● EXERCISE REQUIREMENTS
Check every line of the data below for the word "arrow". Copy the ones that have it.

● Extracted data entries
⁂

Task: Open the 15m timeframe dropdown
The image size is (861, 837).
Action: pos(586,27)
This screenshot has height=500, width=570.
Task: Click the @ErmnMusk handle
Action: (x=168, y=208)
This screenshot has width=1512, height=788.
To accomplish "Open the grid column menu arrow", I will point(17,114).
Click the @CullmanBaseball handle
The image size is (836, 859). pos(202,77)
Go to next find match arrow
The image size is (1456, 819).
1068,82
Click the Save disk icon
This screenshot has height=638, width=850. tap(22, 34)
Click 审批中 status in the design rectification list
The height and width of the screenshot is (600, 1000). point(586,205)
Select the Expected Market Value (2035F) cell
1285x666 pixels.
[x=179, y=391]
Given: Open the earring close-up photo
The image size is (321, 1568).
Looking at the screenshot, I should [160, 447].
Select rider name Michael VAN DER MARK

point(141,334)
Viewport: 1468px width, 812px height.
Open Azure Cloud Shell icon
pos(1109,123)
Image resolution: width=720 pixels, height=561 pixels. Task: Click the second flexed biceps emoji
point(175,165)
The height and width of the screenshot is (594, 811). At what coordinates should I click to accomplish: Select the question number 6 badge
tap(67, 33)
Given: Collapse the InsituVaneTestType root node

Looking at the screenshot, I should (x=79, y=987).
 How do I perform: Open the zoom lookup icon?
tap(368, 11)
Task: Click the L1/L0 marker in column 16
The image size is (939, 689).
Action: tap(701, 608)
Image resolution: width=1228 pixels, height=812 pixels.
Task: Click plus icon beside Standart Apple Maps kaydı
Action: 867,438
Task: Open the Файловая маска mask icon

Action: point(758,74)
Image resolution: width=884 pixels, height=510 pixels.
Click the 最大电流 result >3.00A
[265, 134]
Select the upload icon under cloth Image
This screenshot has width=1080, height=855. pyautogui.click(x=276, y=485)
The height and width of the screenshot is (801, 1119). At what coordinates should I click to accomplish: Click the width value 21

⁂

● SOLUTION TO THE EXERCISE
To accomplish "Open the grid column menu arrow", I will point(17,114).
Go to next find match arrow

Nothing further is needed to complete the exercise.